Text segment.
--------------------
Similarly, health workers under the auspices of Medical and Health Workers Union of Nigeria (MHWUN) yesterday rallied support for industrial action, which entered the second day today.
The President of MHWUN, Mr. Biobelemoye Josiah, who said that the national minimum wage was supposed to be reviewed after every five years, lamented the apparent reluctance by the federal government and the states to conclude action on a new minimum wage.
“We at the Medical and Health Workers’ Union of Nigeria, wish to register our unalloyed support to the NLC under the leadership of Ayuba Wabba,” he said, adding, “We have watched with keen interest unfolding events leading to this unfortunate situation and are convinced that organised labour has exhibited the highest level of civility, patience and respect for due process in the quest for the legitimate aspirations of the working class.”
--------------------
Supplied information.
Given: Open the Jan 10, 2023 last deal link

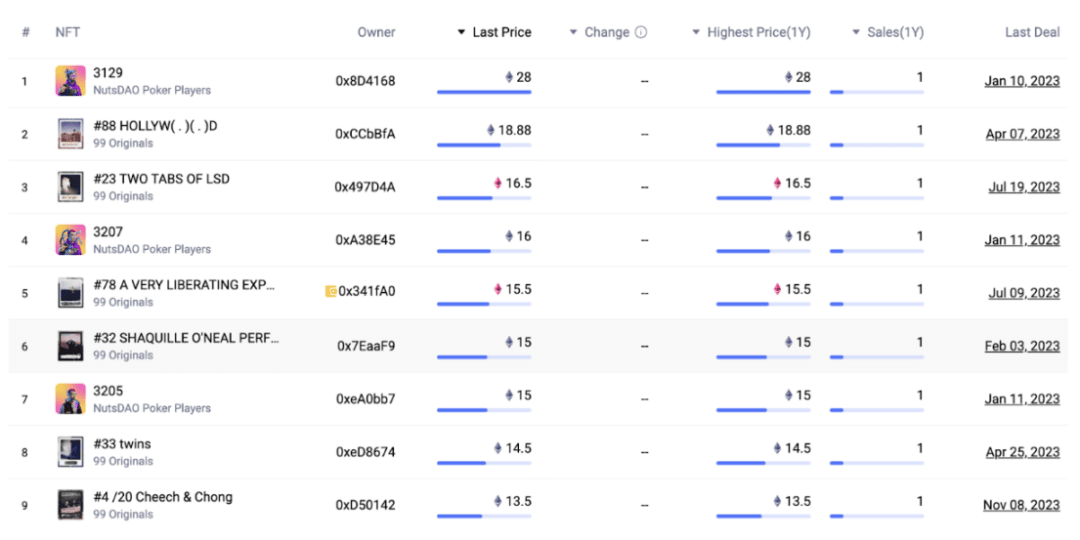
--------------------
Work to complete.
1 > Answer these from the strike report:
(a) Who is the president of the Medical and Health Workers Union of Nigeria?
(b) How often was the national minimum wage supposed to be reviewed?
(c) Under whose leadership is the NLC, according to the union's statement?
2 > In the strike report, what did Josiah say the union became convinced of after watching the events that led to the strike? Answer in one to three sentences.
3 > Carry on the strike report from its last sentence.

Responses to the exercise.
1 >
(a) Mr. Biobelemoye Josiah.
(b) Every five years.
(c) Ayuba Wabba.

2 > Josiah said the union had watched the events leading to the strike with keen interest. From this it became convinced that organised labour had shown the highest level of civility, patience and respect for due process in pursuing the legitimate aspirations of the working class.

3 >
In Lagos, Vice President of NLC, Mr. Amaechi Asugwuni, led other members to several sectors to enforce compliance with the directive to embark on strike.
Some of the areas where compliance was enforced were Lagos State Government Secretariat in Alausa and other agencies and parastatals.
It was gathered that the workers who had no inkling about the strike had reported to work only to be turned back at the gates of their respective offices.
The Lagos State Chairman of the NLC, Mr. Idowu Adelakun, said the strike was long overdue, given the body language of the federal and state governments in living up to the required minimum wage.
The labour unions were said to have arrived the secretariat early enough to stop workers from gaining entrance into the premises.
Stressing that they would not leave the premises until 2p.m., he said they would repeat the move for the next seven days to ensure that there was compliance with the strike action, as well as no destruction of lives and property.
He said, “When we call for a strike action like this and we are not here, some people may decide to go inside and start spoiling government property. As leaders, we are responsible enough.”
Also speaking to newsmen in Lagos yesterday, the President General of MWUN, Mr. Adewale Adeyanyu, said the maritime union had to comply with the directive of the union by calling his members out for strike.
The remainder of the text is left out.